During my recent visit to the Gegharkunik region of the Republic of Armenia, the residents of the border villages expressed concern that as a result of the border demarcation process, their use of important pastures, grasslands and water resources has been rendered impossible.
Our visits to Sotk, Norabak, Kut village and other villages of Geghamasar community of Gegharkunik region of Armenia, and our discussions with community bodies and residents confirm that the residents of the villages of this region have been engaged in agriculture for years and in particular mainly cattle breeding. These were the means by which the needs of their families were taken care of, and now the properties of these residents are endangered, hampering their economic opportunities and a host of other rights of Armenia’s villagers.
According to the villagers, more difficulties will arise especially in the Spring. The dangers are that due to customary habits over the years, there is a high probability that the cattle will cross over to the side under the control of Azerbaijan and will not be able to return. The villagers are informed that a case had already been registered when 34 horses had crossed into Azerbaijani territories which were not returned to them. They have also raised issues of their right to life and security.
This area has historically always been of great importance to both the Great and Small Al Lakes or Allagyol (located on the southern slopes of the Vardenis Range, North/West of the Syunik Plateau), as well as the pastures to those lakes. In particular, in the Spring season, cattle has been grazed by the villagers over the years, including in the pastures from Vardenis and the surrounding and adjacent villages to Al Lakes. In addition, the grasslands in those areas provided a significant amount of grass for livestock in the villages of Vardenis and Martuni regions.

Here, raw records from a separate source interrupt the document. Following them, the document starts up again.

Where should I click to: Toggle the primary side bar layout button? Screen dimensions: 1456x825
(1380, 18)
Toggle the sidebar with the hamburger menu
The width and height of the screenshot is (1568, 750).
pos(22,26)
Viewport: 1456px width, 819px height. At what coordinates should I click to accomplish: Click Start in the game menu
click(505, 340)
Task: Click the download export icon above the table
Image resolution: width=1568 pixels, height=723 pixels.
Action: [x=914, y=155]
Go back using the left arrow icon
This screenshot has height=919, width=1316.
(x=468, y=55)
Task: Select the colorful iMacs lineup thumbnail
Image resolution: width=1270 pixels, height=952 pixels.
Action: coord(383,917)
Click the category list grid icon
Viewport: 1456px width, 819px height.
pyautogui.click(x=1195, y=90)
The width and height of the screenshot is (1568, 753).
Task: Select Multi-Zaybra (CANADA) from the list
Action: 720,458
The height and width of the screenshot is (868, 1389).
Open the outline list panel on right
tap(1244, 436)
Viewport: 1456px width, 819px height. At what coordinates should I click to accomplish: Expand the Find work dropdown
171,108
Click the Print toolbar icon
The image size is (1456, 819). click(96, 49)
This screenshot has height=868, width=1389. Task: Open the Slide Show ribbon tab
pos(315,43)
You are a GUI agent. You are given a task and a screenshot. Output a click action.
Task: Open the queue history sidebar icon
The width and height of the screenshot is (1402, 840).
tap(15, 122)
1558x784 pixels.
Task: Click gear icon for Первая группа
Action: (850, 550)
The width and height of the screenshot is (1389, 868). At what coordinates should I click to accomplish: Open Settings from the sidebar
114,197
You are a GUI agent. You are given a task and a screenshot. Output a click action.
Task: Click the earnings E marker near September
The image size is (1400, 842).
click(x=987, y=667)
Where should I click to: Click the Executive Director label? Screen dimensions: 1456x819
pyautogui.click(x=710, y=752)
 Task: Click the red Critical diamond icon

The issues of ownership and use of Al Lakes were examined by the Commission for Investigation of Border Disputes between Armenia and Azerbaijan after the formation of the Transcaucasian Federation in 1923, in 1925, and again in 1927.
Archival documents show that the use of these areas, including pastures, was justified by Azerbaijan invoking the needs of the nomads of Kurdistan to use these areas.
Presidency of the Central Executive Committee (CEB) of Transnistria in 1929, at its February 18 session, discussed the issue of the pasture among other issues related to the border of the republics that were part of the Federation, wherein, it was decided to hand over the entire disputed territory to the province of Kurdistan.
One of the archival documents obtained by the Human Rights Defender of Armenia [which I am publishing] demonstrates that afterwards, in 1930, in a letter addressed on November 12, 1945 to the Central Committee of the Armenian SSR, the People's Commissariat of the Republic sent a complaint that the relevant area was completely cut off from all of the border regions of Azerbaijan, and It is a continuation and an integral part of the Basargechar region. Further, that its rational use (grasslands and water) is connected with the villages of Basargechar region. ” Therefore, it was suggested that the Trans-Executive Committee mediate the issue further.
Moreover, it is interesting and quite telling that in the maps of the 1920s, the Al Lakes are an integral part of Soviet Armenia (I note them separately). For example, with this report I am publishing and referring to 1924 and 1926, where it is clear that the lakes were part of the Soviet Armenia (the map of 1926 was published in the Great Soviet Encyclopedia).
The use of these territories has always been linked to the rights of the inhabitants of those regions of Soviet Armenia, and above all, to their economic, property, family, physical security and other vital rights.
During the visits of the delegation led by the Human Rights Defender to the mentioned villages of Gegharkunik region, the villagers mentioned that problems related to these same rights have now arisen yet again.
All of this once again confirms that the process of determining the state borders of Armenia is directly related to and affecting the rights of the residents, and that any solutions should be based on professional approaches, on-site studies, and commission work. That is the only to proceed so as to ensure and promote the guarantee of human rights.